**Assignment**
Reproduce precisely the lines of the listing below, starting with the line that contains "This screenshot has width=480, height=854." and stopping after the line that contains "Expand the META-INF folder node"; include nothing else.

**Supplied material**
■ ■ ■ ■
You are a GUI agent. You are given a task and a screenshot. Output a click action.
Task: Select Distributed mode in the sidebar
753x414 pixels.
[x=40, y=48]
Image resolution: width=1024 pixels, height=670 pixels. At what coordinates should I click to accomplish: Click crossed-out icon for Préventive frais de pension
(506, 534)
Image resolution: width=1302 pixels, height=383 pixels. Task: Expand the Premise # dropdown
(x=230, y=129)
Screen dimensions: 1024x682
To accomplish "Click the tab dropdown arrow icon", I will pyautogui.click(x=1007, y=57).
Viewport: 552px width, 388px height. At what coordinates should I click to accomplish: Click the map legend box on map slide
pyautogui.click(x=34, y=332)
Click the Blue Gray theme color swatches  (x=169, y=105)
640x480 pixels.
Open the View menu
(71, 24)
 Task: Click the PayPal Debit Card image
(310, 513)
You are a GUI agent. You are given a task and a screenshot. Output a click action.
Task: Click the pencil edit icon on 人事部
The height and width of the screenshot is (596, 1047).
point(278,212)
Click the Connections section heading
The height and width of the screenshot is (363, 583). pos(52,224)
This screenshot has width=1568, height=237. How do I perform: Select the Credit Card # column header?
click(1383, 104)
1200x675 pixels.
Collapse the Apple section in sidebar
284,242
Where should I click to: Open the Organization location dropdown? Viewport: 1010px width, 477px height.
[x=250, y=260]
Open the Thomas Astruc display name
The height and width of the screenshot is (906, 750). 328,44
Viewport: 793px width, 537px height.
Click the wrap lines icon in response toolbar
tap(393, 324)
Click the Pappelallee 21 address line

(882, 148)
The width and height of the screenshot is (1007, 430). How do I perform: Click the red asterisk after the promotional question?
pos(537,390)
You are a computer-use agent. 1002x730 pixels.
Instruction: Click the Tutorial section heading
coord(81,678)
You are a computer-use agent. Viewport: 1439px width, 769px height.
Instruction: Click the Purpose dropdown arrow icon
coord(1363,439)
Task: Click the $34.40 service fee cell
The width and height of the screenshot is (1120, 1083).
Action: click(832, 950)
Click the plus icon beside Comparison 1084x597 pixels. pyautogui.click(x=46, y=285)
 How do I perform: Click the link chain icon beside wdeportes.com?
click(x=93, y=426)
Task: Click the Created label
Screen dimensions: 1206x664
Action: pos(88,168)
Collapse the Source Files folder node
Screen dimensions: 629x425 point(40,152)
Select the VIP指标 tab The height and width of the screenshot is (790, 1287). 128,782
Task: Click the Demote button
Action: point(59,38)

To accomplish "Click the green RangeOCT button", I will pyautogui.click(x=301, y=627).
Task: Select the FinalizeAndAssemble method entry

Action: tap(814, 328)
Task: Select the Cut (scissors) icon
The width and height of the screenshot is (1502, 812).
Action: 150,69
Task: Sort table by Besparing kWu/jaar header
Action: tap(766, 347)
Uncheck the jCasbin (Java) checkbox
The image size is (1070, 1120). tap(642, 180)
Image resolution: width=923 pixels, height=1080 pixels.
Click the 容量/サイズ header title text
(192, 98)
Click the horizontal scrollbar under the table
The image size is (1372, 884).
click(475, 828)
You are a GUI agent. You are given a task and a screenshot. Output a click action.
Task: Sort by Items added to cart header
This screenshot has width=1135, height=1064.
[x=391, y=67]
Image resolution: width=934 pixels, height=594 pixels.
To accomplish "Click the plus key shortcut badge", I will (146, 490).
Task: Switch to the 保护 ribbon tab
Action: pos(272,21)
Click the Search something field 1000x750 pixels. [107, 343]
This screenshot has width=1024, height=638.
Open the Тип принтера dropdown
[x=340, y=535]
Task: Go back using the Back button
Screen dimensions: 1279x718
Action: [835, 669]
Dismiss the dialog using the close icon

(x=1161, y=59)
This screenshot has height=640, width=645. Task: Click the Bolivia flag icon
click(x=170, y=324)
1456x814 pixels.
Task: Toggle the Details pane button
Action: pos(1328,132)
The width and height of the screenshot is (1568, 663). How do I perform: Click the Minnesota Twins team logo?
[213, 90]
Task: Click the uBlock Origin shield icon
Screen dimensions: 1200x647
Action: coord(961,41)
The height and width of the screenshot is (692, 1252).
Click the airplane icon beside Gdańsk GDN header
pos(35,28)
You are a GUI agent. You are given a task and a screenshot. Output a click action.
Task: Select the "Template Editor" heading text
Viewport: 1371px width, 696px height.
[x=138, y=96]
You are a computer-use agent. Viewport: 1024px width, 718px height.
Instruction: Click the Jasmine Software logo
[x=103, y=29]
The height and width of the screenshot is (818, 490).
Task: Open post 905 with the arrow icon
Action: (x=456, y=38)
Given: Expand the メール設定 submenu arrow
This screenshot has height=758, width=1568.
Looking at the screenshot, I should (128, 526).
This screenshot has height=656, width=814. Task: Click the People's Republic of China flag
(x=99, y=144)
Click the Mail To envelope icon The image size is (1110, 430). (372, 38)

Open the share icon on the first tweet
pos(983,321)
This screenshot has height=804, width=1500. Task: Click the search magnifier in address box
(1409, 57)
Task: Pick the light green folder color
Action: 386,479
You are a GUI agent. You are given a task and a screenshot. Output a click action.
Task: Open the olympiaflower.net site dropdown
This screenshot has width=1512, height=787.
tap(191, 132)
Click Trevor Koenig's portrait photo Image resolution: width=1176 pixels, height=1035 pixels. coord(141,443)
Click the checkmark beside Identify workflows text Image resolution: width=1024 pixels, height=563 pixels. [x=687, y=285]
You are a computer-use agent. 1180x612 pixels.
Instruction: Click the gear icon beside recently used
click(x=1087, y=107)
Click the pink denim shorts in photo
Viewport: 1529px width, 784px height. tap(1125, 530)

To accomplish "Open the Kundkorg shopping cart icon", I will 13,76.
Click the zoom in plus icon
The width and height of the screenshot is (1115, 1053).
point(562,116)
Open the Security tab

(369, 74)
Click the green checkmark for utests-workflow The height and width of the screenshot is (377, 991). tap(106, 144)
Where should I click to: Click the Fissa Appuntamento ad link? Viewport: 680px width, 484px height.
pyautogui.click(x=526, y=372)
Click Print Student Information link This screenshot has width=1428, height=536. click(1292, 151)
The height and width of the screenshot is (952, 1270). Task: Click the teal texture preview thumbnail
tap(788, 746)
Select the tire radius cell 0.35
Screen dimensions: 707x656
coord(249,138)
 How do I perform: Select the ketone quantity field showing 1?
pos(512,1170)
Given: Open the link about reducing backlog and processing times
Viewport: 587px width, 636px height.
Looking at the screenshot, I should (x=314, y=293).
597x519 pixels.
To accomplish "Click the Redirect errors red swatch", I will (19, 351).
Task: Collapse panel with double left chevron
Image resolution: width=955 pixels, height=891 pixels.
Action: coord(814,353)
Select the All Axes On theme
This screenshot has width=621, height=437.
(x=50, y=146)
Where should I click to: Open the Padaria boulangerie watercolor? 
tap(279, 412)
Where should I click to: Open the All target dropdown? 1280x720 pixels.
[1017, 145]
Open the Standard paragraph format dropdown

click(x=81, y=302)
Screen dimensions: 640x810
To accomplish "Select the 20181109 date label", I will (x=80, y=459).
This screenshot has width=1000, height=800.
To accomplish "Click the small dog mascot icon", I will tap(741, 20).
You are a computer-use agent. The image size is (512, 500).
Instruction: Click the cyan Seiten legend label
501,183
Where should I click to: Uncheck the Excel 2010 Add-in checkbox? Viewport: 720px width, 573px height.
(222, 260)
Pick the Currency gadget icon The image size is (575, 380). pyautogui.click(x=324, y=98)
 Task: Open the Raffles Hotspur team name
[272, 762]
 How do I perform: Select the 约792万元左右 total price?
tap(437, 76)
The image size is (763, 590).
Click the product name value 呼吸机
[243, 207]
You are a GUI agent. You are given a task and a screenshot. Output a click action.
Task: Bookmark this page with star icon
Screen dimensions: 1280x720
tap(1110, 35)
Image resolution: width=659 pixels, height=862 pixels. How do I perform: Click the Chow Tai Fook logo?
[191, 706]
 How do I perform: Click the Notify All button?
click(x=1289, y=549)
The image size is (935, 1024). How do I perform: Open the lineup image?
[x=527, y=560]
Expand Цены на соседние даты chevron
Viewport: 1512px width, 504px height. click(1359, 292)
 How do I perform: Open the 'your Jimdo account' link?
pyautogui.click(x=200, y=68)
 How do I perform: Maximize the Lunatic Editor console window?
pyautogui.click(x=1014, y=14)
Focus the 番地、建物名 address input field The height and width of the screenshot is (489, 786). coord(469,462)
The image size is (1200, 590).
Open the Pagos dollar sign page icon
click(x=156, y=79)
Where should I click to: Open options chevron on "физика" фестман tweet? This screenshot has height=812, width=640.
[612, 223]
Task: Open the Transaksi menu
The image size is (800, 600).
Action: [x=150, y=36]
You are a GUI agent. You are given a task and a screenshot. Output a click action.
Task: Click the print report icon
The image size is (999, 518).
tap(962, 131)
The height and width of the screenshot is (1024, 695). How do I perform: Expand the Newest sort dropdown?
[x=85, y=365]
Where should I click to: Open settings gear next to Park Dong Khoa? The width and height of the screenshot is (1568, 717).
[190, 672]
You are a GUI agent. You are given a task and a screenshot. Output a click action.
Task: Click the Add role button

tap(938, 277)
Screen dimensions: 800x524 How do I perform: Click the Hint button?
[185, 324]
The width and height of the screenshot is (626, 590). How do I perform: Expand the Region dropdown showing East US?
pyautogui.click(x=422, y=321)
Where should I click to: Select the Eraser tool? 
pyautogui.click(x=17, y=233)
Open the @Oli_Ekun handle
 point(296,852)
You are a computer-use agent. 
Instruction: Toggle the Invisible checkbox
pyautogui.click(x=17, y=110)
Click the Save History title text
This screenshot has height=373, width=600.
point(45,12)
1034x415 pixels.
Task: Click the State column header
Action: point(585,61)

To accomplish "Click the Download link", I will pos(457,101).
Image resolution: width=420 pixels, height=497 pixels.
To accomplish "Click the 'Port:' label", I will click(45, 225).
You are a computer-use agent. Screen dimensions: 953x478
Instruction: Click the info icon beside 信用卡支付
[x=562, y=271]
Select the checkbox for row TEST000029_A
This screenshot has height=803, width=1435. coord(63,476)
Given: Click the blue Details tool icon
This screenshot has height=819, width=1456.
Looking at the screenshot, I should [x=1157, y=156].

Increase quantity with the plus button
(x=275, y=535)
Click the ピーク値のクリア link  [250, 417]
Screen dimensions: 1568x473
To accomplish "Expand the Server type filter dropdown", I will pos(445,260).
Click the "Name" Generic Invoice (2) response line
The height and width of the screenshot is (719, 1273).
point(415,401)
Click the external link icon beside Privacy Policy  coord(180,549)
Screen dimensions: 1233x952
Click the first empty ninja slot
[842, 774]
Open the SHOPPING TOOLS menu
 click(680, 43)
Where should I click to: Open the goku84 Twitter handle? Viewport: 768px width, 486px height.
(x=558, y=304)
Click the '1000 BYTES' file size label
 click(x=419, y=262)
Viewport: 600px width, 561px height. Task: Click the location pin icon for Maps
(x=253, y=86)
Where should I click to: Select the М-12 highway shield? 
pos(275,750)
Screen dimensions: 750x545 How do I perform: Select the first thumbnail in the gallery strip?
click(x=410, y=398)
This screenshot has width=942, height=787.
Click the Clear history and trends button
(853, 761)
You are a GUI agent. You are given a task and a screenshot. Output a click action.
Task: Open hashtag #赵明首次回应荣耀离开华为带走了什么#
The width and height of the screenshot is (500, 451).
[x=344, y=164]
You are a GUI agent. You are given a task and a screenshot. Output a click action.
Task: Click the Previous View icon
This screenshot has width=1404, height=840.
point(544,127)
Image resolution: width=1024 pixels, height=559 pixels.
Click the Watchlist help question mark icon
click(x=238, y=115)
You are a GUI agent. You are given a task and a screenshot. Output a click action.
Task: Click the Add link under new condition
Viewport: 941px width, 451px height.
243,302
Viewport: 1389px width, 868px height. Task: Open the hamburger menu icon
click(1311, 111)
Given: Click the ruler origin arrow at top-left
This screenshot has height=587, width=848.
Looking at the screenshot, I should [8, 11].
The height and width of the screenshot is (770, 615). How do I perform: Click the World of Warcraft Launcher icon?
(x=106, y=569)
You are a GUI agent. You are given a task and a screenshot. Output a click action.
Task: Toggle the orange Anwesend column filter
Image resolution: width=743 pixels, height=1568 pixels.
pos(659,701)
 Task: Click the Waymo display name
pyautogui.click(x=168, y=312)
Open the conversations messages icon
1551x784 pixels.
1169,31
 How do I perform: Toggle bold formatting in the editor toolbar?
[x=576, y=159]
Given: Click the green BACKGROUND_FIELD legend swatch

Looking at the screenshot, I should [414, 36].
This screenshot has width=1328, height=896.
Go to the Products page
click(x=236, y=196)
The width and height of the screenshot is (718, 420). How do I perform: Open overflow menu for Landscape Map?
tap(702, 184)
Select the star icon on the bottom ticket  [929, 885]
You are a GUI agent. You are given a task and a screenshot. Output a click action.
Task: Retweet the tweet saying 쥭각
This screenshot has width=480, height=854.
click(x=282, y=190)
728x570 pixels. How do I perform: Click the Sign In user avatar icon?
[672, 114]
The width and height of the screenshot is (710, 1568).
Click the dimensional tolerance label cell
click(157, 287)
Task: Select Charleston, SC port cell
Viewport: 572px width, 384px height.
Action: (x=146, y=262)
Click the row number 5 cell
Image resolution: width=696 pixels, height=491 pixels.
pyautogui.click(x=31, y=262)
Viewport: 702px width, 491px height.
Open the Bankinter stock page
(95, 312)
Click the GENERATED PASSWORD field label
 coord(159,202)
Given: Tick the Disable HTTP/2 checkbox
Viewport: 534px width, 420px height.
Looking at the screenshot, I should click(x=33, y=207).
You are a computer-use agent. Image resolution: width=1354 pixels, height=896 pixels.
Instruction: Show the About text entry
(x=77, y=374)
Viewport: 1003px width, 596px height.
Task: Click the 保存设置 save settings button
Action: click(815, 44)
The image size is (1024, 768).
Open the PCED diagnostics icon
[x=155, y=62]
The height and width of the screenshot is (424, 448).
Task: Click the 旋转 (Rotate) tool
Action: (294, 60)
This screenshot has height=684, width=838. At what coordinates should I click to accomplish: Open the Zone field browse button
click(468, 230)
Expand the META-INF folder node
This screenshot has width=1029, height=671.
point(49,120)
■ ■ ■ ■
**Response to this task**
This screenshot has width=480, height=854.
click(x=282, y=190)
728x570 pixels. How do I perform: Click the Sign In user avatar icon?
[672, 114]
The width and height of the screenshot is (710, 1568).
Click the dimensional tolerance label cell
click(157, 287)
Task: Select Charleston, SC port cell
Viewport: 572px width, 384px height.
Action: (x=146, y=262)
Click the row number 5 cell
Image resolution: width=696 pixels, height=491 pixels.
pyautogui.click(x=31, y=262)
Viewport: 702px width, 491px height.
Open the Bankinter stock page
(95, 312)
Click the GENERATED PASSWORD field label
 coord(159,202)
Given: Tick the Disable HTTP/2 checkbox
Viewport: 534px width, 420px height.
Looking at the screenshot, I should click(x=33, y=207).
You are a computer-use agent. Image resolution: width=1354 pixels, height=896 pixels.
Instruction: Show the About text entry
(x=77, y=374)
Viewport: 1003px width, 596px height.
Task: Click the 保存设置 save settings button
Action: click(815, 44)
The image size is (1024, 768).
Open the PCED diagnostics icon
[x=155, y=62]
The height and width of the screenshot is (424, 448).
Task: Click the 旋转 (Rotate) tool
Action: (294, 60)
This screenshot has height=684, width=838. At what coordinates should I click to accomplish: Open the Zone field browse button
click(468, 230)
Expand the META-INF folder node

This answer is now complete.